◆ **Directions for this task**:
Each line below needs to be repeated precisely as it is.

◆ **Data provided**:
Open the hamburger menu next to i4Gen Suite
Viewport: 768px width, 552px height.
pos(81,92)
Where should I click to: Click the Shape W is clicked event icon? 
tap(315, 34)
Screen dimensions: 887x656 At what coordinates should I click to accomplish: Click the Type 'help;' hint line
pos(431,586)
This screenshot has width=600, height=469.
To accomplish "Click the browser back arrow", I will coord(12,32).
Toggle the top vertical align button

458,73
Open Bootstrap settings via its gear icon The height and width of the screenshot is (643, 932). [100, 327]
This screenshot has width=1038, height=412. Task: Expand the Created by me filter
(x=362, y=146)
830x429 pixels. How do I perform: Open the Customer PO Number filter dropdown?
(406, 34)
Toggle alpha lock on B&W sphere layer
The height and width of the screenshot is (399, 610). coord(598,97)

◆ **Written reply**:
Open the hamburger menu next to i4Gen Suite
Viewport: 768px width, 552px height.
pos(81,92)
Where should I click to: Click the Shape W is clicked event icon? 
tap(315, 34)
Screen dimensions: 887x656 At what coordinates should I click to accomplish: Click the Type 'help;' hint line
pos(431,586)
This screenshot has width=600, height=469.
To accomplish "Click the browser back arrow", I will coord(12,32).
Toggle the top vertical align button

458,73
Open Bootstrap settings via its gear icon The height and width of the screenshot is (643, 932). [100, 327]
This screenshot has width=1038, height=412. Task: Expand the Created by me filter
(x=362, y=146)
830x429 pixels. How do I perform: Open the Customer PO Number filter dropdown?
(406, 34)
Toggle alpha lock on B&W sphere layer
The height and width of the screenshot is (399, 610). coord(598,97)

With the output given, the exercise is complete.